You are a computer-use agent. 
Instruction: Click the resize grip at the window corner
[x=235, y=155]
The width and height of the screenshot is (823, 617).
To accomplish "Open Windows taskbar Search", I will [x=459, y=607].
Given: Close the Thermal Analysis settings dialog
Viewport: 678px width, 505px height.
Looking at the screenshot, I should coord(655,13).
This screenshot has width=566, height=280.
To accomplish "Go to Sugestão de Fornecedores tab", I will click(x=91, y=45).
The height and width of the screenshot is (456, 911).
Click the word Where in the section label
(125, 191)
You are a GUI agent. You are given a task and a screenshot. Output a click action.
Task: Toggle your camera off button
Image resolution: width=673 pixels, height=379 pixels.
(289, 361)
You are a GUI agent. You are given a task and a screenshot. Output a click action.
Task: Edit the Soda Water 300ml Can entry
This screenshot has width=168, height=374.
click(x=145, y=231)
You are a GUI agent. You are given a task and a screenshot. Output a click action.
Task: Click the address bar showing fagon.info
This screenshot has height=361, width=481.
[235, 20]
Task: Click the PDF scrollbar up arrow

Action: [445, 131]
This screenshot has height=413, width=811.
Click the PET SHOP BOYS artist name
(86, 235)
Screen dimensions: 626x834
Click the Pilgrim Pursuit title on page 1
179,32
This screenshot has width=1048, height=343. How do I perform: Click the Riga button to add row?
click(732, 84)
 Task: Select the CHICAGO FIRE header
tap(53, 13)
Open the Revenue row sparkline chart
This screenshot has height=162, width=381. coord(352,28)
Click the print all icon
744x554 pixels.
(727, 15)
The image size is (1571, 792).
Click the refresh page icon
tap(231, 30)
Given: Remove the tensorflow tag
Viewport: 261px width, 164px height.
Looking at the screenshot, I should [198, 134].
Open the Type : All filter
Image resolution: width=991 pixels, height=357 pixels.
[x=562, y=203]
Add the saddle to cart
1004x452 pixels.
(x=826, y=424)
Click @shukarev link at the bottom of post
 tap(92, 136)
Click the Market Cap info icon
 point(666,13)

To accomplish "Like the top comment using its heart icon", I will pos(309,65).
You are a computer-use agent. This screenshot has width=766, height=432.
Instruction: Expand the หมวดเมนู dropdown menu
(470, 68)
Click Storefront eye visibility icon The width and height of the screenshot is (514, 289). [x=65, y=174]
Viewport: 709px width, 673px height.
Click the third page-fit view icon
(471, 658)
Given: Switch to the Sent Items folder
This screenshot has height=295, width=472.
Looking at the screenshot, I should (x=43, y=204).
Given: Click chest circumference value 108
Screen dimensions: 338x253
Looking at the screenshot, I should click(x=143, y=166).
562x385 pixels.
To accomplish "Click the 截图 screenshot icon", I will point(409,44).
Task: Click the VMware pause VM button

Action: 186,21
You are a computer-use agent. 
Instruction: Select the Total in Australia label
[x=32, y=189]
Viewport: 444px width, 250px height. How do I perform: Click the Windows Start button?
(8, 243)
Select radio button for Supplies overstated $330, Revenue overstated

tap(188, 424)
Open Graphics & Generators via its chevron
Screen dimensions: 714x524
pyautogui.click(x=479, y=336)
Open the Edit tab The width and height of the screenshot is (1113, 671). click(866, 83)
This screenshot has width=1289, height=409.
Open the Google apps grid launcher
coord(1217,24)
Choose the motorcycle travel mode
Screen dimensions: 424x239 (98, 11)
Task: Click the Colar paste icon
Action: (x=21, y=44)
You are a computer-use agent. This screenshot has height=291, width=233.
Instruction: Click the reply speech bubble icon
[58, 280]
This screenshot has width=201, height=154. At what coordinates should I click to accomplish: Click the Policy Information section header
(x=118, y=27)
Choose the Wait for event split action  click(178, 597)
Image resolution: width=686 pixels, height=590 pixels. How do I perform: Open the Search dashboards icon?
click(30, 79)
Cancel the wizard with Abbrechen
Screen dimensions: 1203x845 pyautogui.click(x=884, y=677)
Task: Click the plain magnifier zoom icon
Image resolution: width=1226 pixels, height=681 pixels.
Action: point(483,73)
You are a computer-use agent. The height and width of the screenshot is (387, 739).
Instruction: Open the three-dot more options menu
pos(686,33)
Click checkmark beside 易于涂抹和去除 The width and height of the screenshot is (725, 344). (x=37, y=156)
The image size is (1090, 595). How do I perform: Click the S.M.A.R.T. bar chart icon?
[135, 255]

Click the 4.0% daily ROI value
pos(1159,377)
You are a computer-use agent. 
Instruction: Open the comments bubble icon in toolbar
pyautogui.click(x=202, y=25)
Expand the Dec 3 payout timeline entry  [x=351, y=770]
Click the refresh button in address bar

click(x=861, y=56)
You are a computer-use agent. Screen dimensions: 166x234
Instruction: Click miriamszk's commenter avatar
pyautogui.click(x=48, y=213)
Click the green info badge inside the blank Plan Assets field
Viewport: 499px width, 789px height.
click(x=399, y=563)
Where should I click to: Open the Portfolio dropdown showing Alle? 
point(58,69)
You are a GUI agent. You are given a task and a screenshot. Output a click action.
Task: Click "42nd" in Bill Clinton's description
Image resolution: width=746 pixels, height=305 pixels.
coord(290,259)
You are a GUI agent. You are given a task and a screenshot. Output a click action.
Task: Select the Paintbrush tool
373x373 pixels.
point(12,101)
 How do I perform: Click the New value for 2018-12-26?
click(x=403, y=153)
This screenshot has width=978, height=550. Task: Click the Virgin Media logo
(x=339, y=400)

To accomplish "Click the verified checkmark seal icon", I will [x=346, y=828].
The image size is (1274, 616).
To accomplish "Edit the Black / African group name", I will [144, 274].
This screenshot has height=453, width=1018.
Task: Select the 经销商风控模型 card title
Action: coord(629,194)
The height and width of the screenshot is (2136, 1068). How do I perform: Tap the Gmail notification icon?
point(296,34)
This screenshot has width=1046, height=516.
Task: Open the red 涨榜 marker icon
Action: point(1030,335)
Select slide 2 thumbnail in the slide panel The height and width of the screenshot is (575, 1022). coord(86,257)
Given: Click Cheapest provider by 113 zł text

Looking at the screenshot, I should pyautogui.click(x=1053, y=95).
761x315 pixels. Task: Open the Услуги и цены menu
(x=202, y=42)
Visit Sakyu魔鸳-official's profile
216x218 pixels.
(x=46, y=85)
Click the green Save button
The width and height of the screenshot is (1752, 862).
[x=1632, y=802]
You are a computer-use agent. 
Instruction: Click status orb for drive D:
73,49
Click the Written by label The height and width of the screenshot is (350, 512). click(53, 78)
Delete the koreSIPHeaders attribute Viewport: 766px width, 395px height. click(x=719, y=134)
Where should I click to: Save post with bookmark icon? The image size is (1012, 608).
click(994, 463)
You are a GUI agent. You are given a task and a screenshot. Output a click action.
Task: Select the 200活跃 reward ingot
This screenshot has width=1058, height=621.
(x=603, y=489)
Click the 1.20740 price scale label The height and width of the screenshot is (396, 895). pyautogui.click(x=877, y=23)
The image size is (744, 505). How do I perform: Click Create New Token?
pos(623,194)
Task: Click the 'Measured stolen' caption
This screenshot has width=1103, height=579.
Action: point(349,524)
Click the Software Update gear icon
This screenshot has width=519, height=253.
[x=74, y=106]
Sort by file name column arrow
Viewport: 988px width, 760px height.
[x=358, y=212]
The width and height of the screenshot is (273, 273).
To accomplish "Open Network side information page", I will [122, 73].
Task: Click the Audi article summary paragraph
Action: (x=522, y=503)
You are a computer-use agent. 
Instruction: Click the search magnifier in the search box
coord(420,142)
************
◆ **WHAT YOU SHOULD DO**:
Restate every line of the data above exactly as it was written.

◆ **COMPLETED TASK**:
You are a computer-use agent. 
Instruction: Click the resize grip at the window corner
[x=235, y=155]
The width and height of the screenshot is (823, 617).
To accomplish "Open Windows taskbar Search", I will [x=459, y=607].
Given: Close the Thermal Analysis settings dialog
Viewport: 678px width, 505px height.
Looking at the screenshot, I should coord(655,13).
This screenshot has width=566, height=280.
To accomplish "Go to Sugestão de Fornecedores tab", I will click(x=91, y=45).
The height and width of the screenshot is (456, 911).
Click the word Where in the section label
(125, 191)
You are a GUI agent. You are given a task and a screenshot. Output a click action.
Task: Toggle your camera off button
Image resolution: width=673 pixels, height=379 pixels.
(289, 361)
You are a GUI agent. You are given a task and a screenshot. Output a click action.
Task: Edit the Soda Water 300ml Can entry
This screenshot has width=168, height=374.
click(x=145, y=231)
You are a GUI agent. You are given a task and a screenshot. Output a click action.
Task: Click the address bar showing fagon.info
This screenshot has height=361, width=481.
[235, 20]
Task: Click the PDF scrollbar up arrow

Action: [445, 131]
This screenshot has height=413, width=811.
Click the PET SHOP BOYS artist name
(86, 235)
Screen dimensions: 626x834
Click the Pilgrim Pursuit title on page 1
179,32
This screenshot has width=1048, height=343. How do I perform: Click the Riga button to add row?
click(732, 84)
 Task: Select the CHICAGO FIRE header
tap(53, 13)
Open the Revenue row sparkline chart
This screenshot has height=162, width=381. coord(352,28)
Click the print all icon
744x554 pixels.
(727, 15)
The image size is (1571, 792).
Click the refresh page icon
tap(231, 30)
Given: Remove the tensorflow tag
Viewport: 261px width, 164px height.
Looking at the screenshot, I should [198, 134].
Open the Type : All filter
Image resolution: width=991 pixels, height=357 pixels.
[x=562, y=203]
Add the saddle to cart
1004x452 pixels.
(x=826, y=424)
Click @shukarev link at the bottom of post
 tap(92, 136)
Click the Market Cap info icon
 point(666,13)

To accomplish "Like the top comment using its heart icon", I will pos(309,65).
You are a computer-use agent. This screenshot has width=766, height=432.
Instruction: Expand the หมวดเมนู dropdown menu
(470, 68)
Click Storefront eye visibility icon The width and height of the screenshot is (514, 289). [x=65, y=174]
Viewport: 709px width, 673px height.
Click the third page-fit view icon
(471, 658)
Given: Switch to the Sent Items folder
This screenshot has height=295, width=472.
Looking at the screenshot, I should (x=43, y=204).
Given: Click chest circumference value 108
Screen dimensions: 338x253
Looking at the screenshot, I should click(x=143, y=166).
562x385 pixels.
To accomplish "Click the 截图 screenshot icon", I will point(409,44).
Task: Click the VMware pause VM button

Action: 186,21
You are a computer-use agent. 
Instruction: Select the Total in Australia label
[x=32, y=189]
Viewport: 444px width, 250px height. How do I perform: Click the Windows Start button?
(8, 243)
Select radio button for Supplies overstated $330, Revenue overstated

tap(188, 424)
Open Graphics & Generators via its chevron
Screen dimensions: 714x524
pyautogui.click(x=479, y=336)
Open the Edit tab The width and height of the screenshot is (1113, 671). click(866, 83)
This screenshot has width=1289, height=409.
Open the Google apps grid launcher
coord(1217,24)
Choose the motorcycle travel mode
Screen dimensions: 424x239 (98, 11)
Task: Click the Colar paste icon
Action: (x=21, y=44)
You are a computer-use agent. This screenshot has height=291, width=233.
Instruction: Click the reply speech bubble icon
[58, 280]
This screenshot has width=201, height=154. At what coordinates should I click to accomplish: Click the Policy Information section header
(x=118, y=27)
Choose the Wait for event split action  click(178, 597)
Image resolution: width=686 pixels, height=590 pixels. How do I perform: Open the Search dashboards icon?
click(30, 79)
Cancel the wizard with Abbrechen
Screen dimensions: 1203x845 pyautogui.click(x=884, y=677)
Task: Click the plain magnifier zoom icon
Image resolution: width=1226 pixels, height=681 pixels.
Action: point(483,73)
You are a computer-use agent. The height and width of the screenshot is (387, 739).
Instruction: Open the three-dot more options menu
pos(686,33)
Click checkmark beside 易于涂抹和去除 The width and height of the screenshot is (725, 344). (x=37, y=156)
The image size is (1090, 595). How do I perform: Click the S.M.A.R.T. bar chart icon?
[135, 255]

Click the 4.0% daily ROI value
pos(1159,377)
You are a computer-use agent. 
Instruction: Open the comments bubble icon in toolbar
pyautogui.click(x=202, y=25)
Expand the Dec 3 payout timeline entry  [x=351, y=770]
Click the refresh button in address bar

click(x=861, y=56)
You are a computer-use agent. Screen dimensions: 166x234
Instruction: Click miriamszk's commenter avatar
pyautogui.click(x=48, y=213)
Click the green info badge inside the blank Plan Assets field
Viewport: 499px width, 789px height.
click(x=399, y=563)
Where should I click to: Open the Portfolio dropdown showing Alle? 
point(58,69)
You are a GUI agent. You are given a task and a screenshot. Output a click action.
Task: Click "42nd" in Bill Clinton's description
Image resolution: width=746 pixels, height=305 pixels.
coord(290,259)
You are a GUI agent. You are given a task and a screenshot. Output a click action.
Task: Select the Paintbrush tool
373x373 pixels.
point(12,101)
 How do I perform: Click the New value for 2018-12-26?
click(x=403, y=153)
This screenshot has width=978, height=550. Task: Click the Virgin Media logo
(x=339, y=400)

To accomplish "Click the verified checkmark seal icon", I will [x=346, y=828].
The image size is (1274, 616).
To accomplish "Edit the Black / African group name", I will [144, 274].
This screenshot has height=453, width=1018.
Task: Select the 经销商风控模型 card title
Action: coord(629,194)
The height and width of the screenshot is (2136, 1068). How do I perform: Tap the Gmail notification icon?
point(296,34)
This screenshot has width=1046, height=516.
Task: Open the red 涨榜 marker icon
Action: point(1030,335)
Select slide 2 thumbnail in the slide panel The height and width of the screenshot is (575, 1022). coord(86,257)
Given: Click Cheapest provider by 113 zł text

Looking at the screenshot, I should pyautogui.click(x=1053, y=95).
761x315 pixels. Task: Open the Услуги и цены menu
(x=202, y=42)
Visit Sakyu魔鸳-official's profile
216x218 pixels.
(x=46, y=85)
Click the green Save button
The width and height of the screenshot is (1752, 862).
[x=1632, y=802]
You are a computer-use agent. 
Instruction: Click status orb for drive D:
73,49
Click the Written by label The height and width of the screenshot is (350, 512). click(53, 78)
Delete the koreSIPHeaders attribute Viewport: 766px width, 395px height. click(x=719, y=134)
Where should I click to: Save post with bookmark icon? The image size is (1012, 608).
click(994, 463)
You are a GUI agent. You are given a task and a screenshot. Output a click action.
Task: Select the 200活跃 reward ingot
This screenshot has width=1058, height=621.
(x=603, y=489)
Click the 1.20740 price scale label The height and width of the screenshot is (396, 895). pyautogui.click(x=877, y=23)
The image size is (744, 505). How do I perform: Click Create New Token?
pos(623,194)
Task: Click the 'Measured stolen' caption
This screenshot has width=1103, height=579.
Action: point(349,524)
Click the Software Update gear icon
This screenshot has width=519, height=253.
[x=74, y=106]
Sort by file name column arrow
Viewport: 988px width, 760px height.
[x=358, y=212]
The width and height of the screenshot is (273, 273).
To accomplish "Open Network side information page", I will [122, 73].
Task: Click the Audi article summary paragraph
Action: (x=522, y=503)
You are a computer-use agent. 
Instruction: Click the search magnifier in the search box
coord(420,142)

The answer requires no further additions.